# [Task details]
For each line in the data below that holds "Load", return a copy.

Saved data entries:
[Start of Attachment]

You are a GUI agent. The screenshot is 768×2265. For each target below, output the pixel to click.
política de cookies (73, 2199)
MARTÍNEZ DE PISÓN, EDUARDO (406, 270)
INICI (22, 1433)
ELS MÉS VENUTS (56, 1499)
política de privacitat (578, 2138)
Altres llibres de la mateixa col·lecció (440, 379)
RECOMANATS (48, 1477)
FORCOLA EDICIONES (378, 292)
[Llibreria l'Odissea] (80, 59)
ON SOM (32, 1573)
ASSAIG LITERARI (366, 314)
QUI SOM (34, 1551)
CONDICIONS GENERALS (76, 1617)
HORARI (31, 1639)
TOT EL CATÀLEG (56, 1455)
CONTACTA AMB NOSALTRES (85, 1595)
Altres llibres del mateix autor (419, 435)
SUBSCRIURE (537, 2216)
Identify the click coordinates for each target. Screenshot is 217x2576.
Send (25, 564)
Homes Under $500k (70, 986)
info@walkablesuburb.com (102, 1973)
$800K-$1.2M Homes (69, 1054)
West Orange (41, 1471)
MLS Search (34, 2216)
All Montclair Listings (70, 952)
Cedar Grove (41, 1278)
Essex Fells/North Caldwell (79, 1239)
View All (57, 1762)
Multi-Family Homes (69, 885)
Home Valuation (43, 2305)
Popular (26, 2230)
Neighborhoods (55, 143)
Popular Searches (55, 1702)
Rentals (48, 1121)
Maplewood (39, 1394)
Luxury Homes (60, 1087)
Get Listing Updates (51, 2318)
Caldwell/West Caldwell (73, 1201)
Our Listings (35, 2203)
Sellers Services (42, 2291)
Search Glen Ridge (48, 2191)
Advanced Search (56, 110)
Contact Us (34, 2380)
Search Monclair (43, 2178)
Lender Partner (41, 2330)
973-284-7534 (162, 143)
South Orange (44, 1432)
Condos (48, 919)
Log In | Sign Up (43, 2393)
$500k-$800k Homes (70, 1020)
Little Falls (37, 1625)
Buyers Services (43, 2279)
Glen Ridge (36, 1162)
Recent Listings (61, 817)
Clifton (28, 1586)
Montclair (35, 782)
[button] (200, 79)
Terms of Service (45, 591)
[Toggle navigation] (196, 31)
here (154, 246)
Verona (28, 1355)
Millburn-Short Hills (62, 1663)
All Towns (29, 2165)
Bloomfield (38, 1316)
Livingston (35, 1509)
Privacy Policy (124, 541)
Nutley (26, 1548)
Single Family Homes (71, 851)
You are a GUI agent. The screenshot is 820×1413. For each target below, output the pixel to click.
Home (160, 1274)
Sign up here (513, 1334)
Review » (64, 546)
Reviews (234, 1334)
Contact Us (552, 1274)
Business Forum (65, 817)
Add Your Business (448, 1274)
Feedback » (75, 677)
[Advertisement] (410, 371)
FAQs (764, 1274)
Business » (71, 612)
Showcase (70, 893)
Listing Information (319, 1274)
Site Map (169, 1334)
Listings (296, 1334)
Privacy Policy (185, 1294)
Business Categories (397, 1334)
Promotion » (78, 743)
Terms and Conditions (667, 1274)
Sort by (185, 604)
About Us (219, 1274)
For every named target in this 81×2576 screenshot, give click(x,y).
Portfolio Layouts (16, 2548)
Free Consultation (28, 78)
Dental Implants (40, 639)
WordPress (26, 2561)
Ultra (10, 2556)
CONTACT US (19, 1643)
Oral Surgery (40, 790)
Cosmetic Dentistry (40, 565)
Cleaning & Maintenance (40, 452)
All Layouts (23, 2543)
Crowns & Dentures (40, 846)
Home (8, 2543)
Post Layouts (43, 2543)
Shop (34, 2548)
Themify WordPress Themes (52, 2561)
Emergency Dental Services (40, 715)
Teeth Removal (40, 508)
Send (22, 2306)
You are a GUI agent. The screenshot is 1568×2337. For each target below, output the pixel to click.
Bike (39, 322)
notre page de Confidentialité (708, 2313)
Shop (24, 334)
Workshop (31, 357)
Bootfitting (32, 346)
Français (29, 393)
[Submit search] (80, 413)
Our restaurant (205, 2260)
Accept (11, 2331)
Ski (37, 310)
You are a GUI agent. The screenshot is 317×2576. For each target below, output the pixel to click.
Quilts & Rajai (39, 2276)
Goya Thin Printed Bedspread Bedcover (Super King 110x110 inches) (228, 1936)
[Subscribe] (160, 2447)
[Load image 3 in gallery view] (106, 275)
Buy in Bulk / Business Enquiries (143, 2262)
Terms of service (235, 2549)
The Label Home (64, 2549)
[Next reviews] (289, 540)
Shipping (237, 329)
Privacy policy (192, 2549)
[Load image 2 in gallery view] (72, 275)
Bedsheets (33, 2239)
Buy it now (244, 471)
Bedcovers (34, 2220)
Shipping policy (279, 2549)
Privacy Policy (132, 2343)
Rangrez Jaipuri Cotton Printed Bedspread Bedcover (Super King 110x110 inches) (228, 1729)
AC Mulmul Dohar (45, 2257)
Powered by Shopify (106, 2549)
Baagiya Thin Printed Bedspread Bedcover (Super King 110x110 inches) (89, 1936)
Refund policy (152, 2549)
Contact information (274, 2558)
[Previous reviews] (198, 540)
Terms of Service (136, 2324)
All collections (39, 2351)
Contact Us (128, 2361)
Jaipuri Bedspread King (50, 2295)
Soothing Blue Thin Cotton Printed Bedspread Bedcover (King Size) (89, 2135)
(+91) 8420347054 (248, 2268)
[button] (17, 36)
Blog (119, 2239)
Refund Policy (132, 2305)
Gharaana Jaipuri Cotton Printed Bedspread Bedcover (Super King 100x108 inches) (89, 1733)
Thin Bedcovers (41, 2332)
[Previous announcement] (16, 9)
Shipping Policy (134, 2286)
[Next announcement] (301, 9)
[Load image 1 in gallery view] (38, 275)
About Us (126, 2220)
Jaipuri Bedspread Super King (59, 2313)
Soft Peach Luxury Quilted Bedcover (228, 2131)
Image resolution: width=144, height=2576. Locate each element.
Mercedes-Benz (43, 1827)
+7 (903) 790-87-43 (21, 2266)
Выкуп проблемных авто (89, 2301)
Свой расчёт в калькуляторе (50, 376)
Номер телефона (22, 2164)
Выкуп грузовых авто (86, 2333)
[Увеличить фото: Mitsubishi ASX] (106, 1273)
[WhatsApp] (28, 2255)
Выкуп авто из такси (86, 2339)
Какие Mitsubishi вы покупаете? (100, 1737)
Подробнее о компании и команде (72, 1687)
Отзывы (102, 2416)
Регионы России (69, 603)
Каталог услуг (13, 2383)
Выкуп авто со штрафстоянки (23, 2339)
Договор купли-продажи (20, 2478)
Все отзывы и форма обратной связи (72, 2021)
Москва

[End of Attachment]

# [Solution for this task]
[Load image 3 in gallery view] (106, 275)
[Load image 2 in gallery view] (72, 275)
[Load image 1 in gallery view] (38, 275)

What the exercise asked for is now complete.